(Rows of pointing data)
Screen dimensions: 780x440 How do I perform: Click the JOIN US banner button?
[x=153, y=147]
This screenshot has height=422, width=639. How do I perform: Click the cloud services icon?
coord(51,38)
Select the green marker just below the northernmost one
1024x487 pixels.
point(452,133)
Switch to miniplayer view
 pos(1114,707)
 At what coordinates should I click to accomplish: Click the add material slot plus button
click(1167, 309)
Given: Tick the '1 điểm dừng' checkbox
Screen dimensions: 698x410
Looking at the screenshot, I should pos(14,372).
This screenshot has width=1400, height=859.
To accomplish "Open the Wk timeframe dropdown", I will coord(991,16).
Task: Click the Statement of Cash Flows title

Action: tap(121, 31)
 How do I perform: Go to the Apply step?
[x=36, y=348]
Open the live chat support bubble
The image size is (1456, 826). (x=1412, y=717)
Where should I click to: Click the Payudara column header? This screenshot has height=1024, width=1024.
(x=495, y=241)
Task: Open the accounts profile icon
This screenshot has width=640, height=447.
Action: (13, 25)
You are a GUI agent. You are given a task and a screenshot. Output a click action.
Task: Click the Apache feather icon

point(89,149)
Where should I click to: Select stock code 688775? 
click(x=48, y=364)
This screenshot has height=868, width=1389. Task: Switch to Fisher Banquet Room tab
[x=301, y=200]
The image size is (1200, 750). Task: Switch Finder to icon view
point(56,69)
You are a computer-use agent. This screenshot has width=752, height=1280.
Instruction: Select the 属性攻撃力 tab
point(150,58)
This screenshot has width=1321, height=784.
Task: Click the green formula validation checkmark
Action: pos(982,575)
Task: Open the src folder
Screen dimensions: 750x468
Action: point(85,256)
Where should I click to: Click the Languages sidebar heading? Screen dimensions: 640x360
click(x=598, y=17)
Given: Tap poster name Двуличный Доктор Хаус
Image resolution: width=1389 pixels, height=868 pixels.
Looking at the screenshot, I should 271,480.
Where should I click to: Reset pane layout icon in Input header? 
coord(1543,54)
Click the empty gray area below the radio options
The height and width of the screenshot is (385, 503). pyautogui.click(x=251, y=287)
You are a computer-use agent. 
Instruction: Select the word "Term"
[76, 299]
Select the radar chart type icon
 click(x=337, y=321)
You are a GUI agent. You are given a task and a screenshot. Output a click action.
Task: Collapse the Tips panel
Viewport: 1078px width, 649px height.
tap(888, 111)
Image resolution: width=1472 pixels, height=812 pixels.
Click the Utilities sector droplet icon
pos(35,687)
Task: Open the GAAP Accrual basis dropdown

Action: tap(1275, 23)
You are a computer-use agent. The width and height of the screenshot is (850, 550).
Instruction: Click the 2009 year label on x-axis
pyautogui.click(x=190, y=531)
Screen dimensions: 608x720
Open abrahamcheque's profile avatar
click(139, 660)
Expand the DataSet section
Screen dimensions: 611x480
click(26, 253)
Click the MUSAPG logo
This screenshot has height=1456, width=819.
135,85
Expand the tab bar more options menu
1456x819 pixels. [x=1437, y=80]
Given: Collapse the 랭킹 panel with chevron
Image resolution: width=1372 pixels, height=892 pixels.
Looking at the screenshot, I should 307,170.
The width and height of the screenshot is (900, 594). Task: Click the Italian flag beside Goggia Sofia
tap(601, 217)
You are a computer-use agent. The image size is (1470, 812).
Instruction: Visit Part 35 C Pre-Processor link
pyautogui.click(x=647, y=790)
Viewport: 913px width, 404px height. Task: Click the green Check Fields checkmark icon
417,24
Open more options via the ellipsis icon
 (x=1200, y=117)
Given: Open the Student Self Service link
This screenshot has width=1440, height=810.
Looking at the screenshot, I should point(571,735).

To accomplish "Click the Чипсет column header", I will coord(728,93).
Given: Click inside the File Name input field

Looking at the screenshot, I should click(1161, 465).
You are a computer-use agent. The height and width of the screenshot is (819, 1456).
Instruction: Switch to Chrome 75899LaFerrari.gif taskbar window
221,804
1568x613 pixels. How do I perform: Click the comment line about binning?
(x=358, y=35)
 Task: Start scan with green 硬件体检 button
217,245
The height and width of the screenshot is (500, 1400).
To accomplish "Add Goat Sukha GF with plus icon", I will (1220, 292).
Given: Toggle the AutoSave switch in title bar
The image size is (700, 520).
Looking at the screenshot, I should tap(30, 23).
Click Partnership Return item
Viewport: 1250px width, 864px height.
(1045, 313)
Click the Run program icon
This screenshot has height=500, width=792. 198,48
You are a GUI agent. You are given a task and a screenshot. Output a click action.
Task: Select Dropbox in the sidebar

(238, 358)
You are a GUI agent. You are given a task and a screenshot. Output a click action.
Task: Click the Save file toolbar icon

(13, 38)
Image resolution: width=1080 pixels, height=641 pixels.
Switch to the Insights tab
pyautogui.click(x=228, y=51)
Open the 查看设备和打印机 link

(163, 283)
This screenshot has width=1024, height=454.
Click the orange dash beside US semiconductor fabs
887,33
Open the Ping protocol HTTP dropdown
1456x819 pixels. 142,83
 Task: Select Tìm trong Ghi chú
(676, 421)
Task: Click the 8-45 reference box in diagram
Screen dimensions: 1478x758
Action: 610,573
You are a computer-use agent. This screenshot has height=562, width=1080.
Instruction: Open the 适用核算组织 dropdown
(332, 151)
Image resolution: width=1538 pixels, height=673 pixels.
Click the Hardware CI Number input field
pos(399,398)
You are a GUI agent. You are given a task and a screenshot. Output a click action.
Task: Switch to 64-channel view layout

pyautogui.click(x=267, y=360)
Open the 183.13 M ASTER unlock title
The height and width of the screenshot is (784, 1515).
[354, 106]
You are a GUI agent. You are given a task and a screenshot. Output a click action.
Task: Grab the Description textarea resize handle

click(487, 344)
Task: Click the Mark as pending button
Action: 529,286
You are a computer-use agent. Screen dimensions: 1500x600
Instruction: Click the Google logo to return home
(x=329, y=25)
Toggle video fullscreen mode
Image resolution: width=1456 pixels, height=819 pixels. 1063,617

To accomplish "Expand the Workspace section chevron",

> [Problem description]: Print the lines from the line with "has width=752, height=1280." up to and including the line with "Action: pos(982,575)", unchanged, and nothing else.

> [Final answer]:
You are a computer-use agent. This screenshot has width=752, height=1280.
Instruction: Select the 属性攻撃力 tab
point(150,58)
This screenshot has width=1321, height=784.
Task: Click the green formula validation checkmark
Action: pos(982,575)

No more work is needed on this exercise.